(Extracted records)

• • •

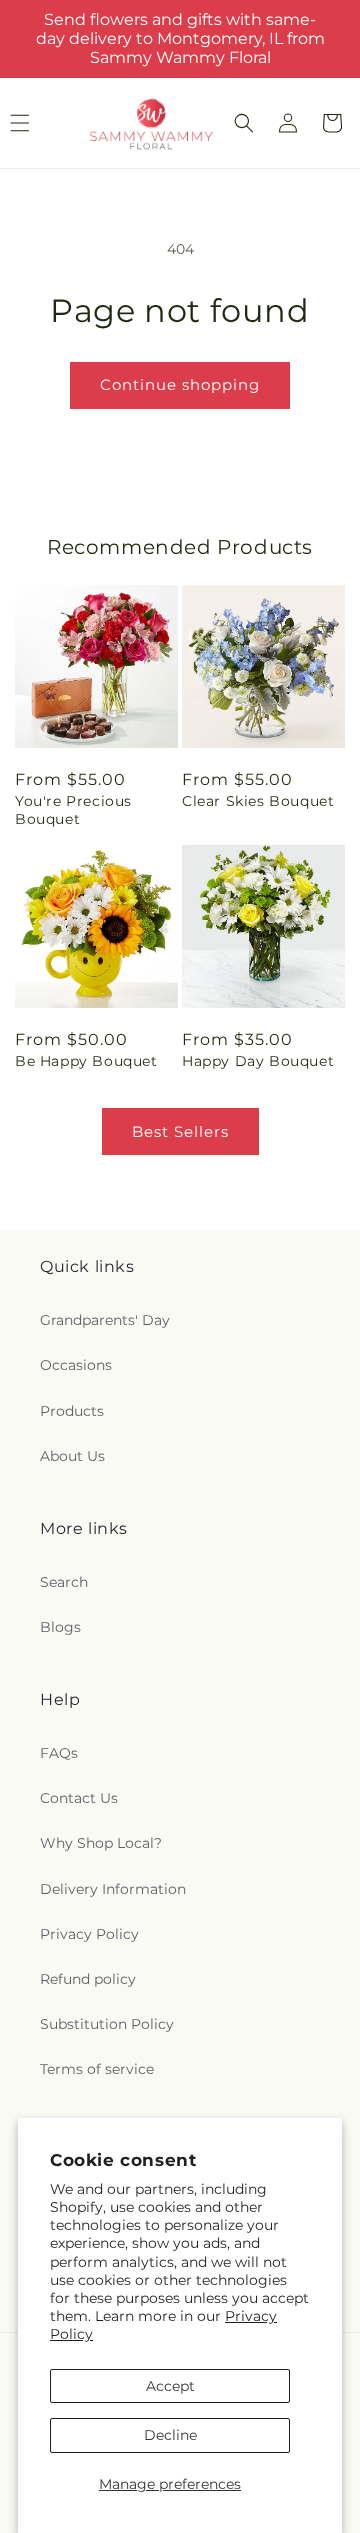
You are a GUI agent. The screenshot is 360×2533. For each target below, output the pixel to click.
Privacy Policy (89, 1934)
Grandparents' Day (105, 1320)
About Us (72, 1456)
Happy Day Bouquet (258, 1061)
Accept (170, 2386)
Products (72, 1411)
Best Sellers (180, 1131)
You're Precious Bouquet (73, 810)
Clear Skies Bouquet (258, 801)
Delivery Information (113, 1889)
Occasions (76, 1365)
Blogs (60, 1627)
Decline (170, 2435)
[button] (244, 123)
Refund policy (88, 1979)
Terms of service (97, 2069)
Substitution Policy (107, 2024)
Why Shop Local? (101, 1843)
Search (64, 1582)
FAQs (59, 1753)
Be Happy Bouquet (86, 1061)
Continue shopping (180, 384)
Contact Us (79, 1798)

• • •

WHAT YOU NEED TO DO
Having found the line with "Substitution Policy (107, 2024)", transcribe it and each line after it to the end of the entries, with no other lines.

REPLY TO THE TASK
Substitution Policy (107, 2024)
Why Shop Local? (101, 1843)
Search (64, 1582)
FAQs (59, 1753)
Be Happy Bouquet (86, 1061)
Continue shopping (180, 384)
Contact Us (79, 1798)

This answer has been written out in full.